I am still wondering how we survived checking references of potential hires 10 years ago without LinkedIn and Facebook. Today, with so much online information available at your fingertips, it is not surprising that some employers are trying to find out all information about someone before they hire them using social network sites. Is this a good thing to do?
Why would an employer want to use social networks to check references anyway? In a survey of HR professionals, the top 3 answers were:
- To find out more about the applicant.
- To compare information submitted (resume/references) to their online profiles.
The cost of a bad hire is the driving force in most companies these days to get the right person. Employers are taking as many precautions as possible before hiring a candidate. With easy access to social media sites like LinkedIn and Facebook, it really can be a make or break for a potential candidate who has a “digital footprint” deemed unworthy by the person doing the reference check. Some think it is the same as a resume screener who will eliminate a candidate because of a typo. What will that person do with that candidate’s pictures, videos, comments, religious beliefs and status updates they find on a social media site?

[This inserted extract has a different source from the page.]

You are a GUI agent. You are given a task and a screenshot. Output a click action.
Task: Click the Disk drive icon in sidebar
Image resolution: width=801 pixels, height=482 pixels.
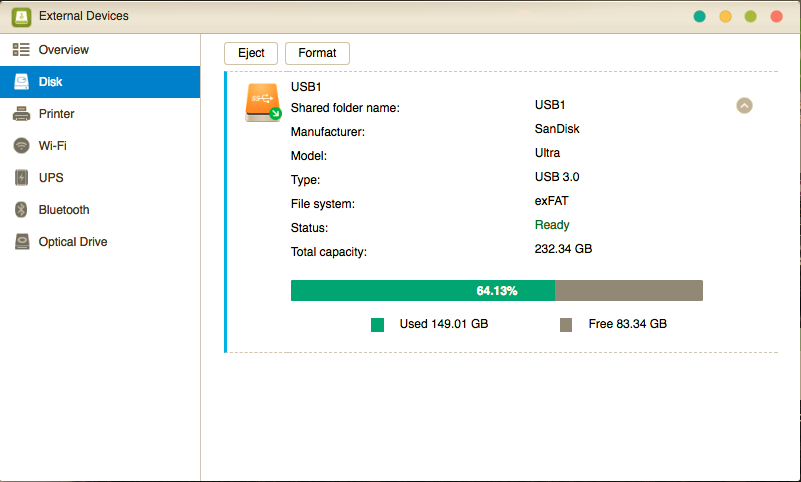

In 2016, many applicants are now adding their Twitter, LinkedIn and in some cases snap chat handles to their resume. Should you click? Employers we have spoken to in a recent survey tell us they just don’t have the time. In informal conversations with actual hiring managers however, they said that before the final interview they may take a look at that candidate's social profiles.
So in 2016 with so much access, should you be checking candidate’s digital footprints before you interview or hire them? My simple answer is no. To me, social media is social and should be left that way. I base candidates on past performance as an indicator of future performance and the old fashioned resume and reference check combined with a background check (DMV, Criminal, and Education) usually does the trick.
Employers who have used social media to screen potential candidates told us they have made many mistakes. Here are a few they shared:
- Screening the wrong person.
- Spending too much time trying to find the social profiles of potential candidates. Too time consuming.
- After a few years of access to social profiles, 99% of the time any information found is never used. In other words, a social profile has only sent a red flag 1% of the time.
- Today, many employers have very clear social media policies that eliminate social media screening from the hiring process. (This doesn’t stop the manager who uses their personal phone to final interview social screening however.)
I have always told job seekers that if you can find a hiring manager at a company you want to work for who is active on Twitter, you hit a homerun. Used correctly to communicate with the hiring manager, job seekers can at least get their resume noticed. For employers, the value of discovering a potential candidate's Twitter account to help determine if they may be a good employee is almost worthless. Not because of the information they may find but as we found out with an overwhelming response; screening with social media takes way too much time!